- [INSTRUCTIONS FOR THE TASK]: State how many lines in the following entries contain the word "will". No other output.

- [EXTRACTED MATERIAL]:
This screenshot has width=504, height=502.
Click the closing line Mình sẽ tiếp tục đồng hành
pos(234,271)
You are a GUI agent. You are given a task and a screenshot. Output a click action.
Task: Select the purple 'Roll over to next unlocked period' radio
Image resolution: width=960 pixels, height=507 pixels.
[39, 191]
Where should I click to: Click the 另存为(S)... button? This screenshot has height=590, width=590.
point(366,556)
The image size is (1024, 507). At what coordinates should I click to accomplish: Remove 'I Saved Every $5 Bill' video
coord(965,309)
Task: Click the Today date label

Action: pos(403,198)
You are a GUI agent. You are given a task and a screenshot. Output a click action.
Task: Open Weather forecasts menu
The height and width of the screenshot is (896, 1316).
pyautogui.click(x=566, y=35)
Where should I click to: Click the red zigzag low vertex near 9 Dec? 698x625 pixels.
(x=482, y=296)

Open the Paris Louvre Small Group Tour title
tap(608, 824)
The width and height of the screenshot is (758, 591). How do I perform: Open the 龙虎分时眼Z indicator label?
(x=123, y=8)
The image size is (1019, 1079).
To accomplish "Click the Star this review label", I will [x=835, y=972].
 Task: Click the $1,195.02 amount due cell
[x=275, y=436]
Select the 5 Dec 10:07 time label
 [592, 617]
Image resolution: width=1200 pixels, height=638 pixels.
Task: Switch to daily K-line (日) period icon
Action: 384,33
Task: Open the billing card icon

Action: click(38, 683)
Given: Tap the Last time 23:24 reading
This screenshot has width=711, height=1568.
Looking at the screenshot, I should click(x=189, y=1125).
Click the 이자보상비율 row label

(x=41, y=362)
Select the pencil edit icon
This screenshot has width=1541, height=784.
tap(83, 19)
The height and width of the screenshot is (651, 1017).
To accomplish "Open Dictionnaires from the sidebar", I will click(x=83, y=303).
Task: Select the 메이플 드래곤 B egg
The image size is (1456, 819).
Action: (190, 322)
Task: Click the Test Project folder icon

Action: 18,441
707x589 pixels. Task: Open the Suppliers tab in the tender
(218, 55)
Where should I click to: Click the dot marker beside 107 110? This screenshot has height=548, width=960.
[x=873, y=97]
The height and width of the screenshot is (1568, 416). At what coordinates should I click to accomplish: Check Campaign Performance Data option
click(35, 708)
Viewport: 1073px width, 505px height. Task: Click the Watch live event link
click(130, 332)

- [EXERCISE SOLUTION]: 2